EXERCISE INSTRUCTIONS »
Rewrite the lines from the one containing "Image resolution: width=2279" down to the end of the records, swapping "italic" for "bold" and keeping everything else the same. Leave the pictures out.

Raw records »
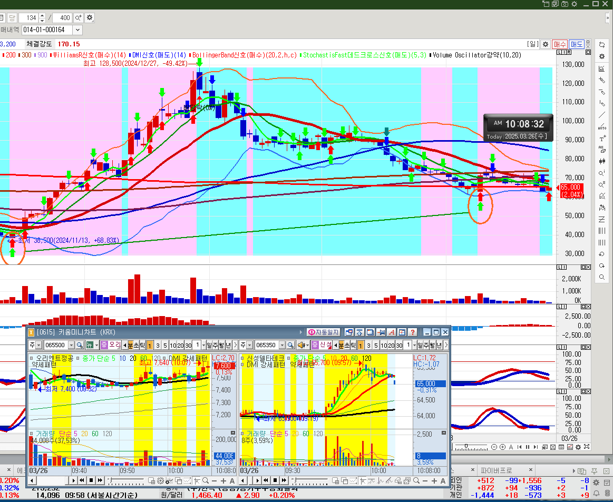Toggle 분 (minute) period in right mini chart
613x502 pixels.
click(x=340, y=345)
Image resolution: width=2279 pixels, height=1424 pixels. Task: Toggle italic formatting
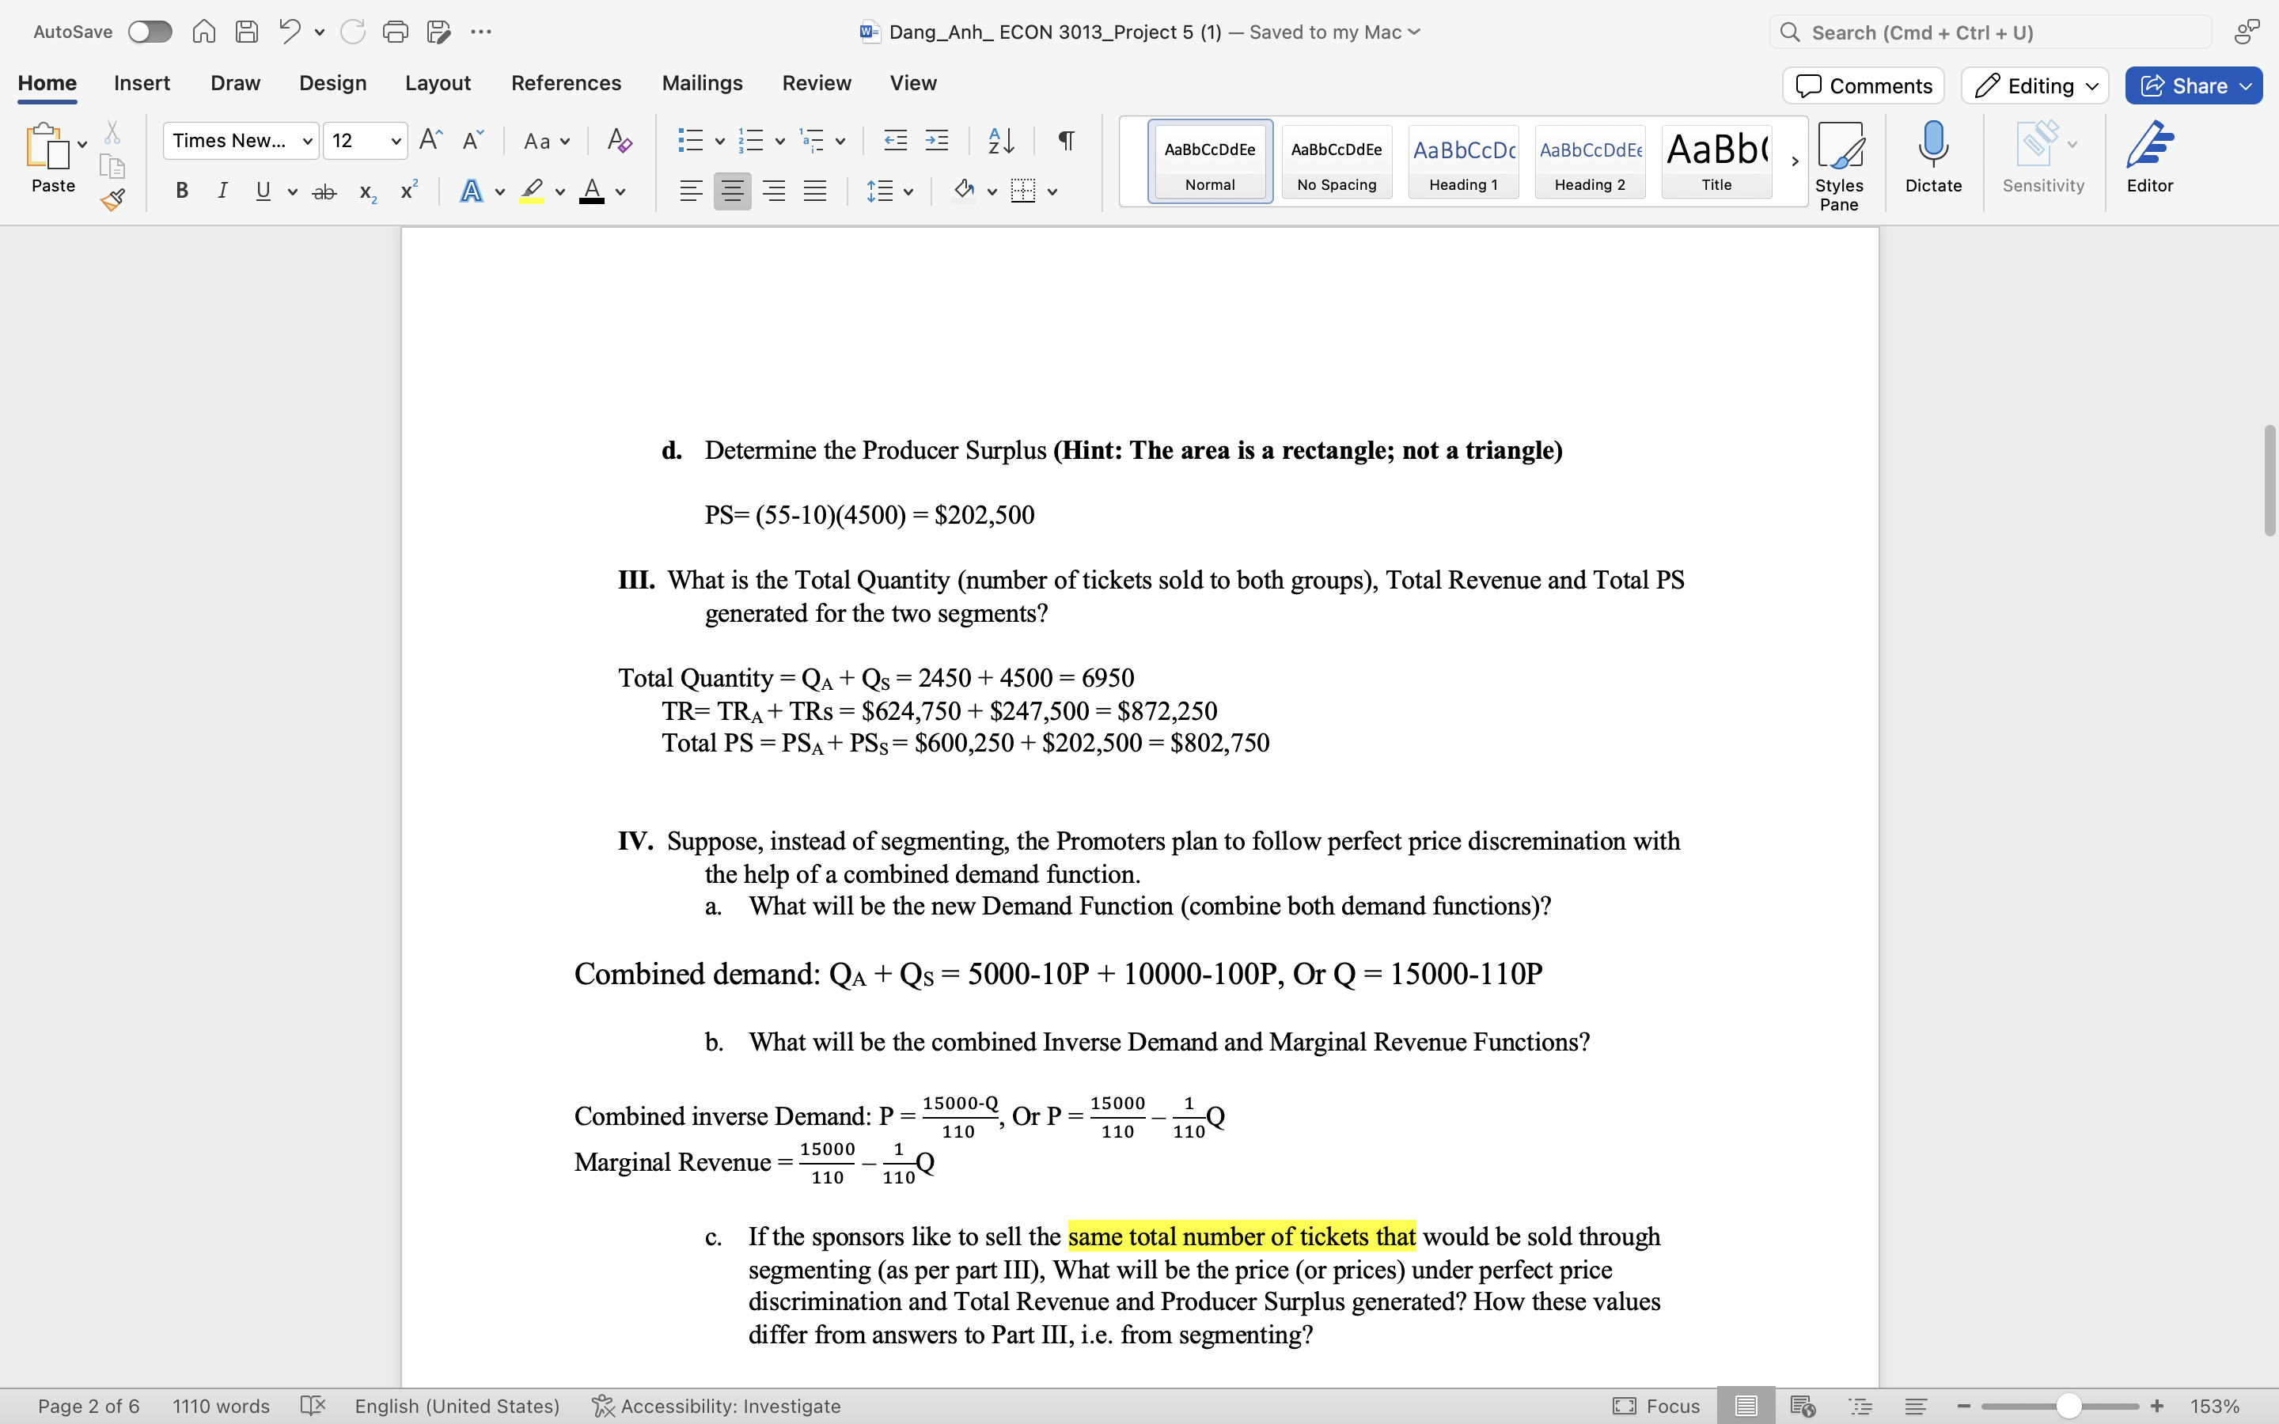click(x=222, y=191)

REPLY »
Image resolution: width=2279 pixels, height=1424 pixels. Task: Toggle bold formatting
click(x=222, y=191)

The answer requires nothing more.